Aim of the exercise: Identify each line in the records below that contains the word "accomplish", and copy it.

**** Available records

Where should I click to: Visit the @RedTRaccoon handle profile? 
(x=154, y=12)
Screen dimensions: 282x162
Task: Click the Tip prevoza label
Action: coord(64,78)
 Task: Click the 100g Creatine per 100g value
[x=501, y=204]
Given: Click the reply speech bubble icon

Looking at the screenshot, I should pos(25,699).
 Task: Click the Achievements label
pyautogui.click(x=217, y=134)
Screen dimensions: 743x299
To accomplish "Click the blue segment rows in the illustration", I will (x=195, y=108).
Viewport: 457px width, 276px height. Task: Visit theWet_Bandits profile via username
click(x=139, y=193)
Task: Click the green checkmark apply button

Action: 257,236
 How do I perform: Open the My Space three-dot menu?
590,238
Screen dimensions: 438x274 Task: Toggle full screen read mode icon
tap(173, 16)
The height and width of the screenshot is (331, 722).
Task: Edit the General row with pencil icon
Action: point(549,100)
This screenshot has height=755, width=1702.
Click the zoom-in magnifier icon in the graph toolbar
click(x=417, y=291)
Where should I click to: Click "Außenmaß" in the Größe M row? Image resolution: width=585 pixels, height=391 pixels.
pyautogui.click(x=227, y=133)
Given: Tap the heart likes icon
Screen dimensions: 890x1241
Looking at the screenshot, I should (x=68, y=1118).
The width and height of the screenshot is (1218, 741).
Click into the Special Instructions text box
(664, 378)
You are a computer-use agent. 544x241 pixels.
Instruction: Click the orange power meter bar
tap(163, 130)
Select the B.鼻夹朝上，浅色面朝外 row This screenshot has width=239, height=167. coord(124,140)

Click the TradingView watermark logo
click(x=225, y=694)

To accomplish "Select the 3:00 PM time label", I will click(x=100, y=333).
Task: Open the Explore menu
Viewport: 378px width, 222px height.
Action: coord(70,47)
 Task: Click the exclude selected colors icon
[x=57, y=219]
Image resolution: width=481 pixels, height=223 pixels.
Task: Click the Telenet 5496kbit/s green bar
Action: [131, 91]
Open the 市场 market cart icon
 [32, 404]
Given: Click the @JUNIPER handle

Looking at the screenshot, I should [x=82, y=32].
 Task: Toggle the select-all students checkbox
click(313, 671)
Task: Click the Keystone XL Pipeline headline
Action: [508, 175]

********

Reply:
To accomplish "Click the blue segment rows in the illustration", I will (x=195, y=108).
To accomplish "Select the 3:00 PM time label", I will click(x=100, y=333).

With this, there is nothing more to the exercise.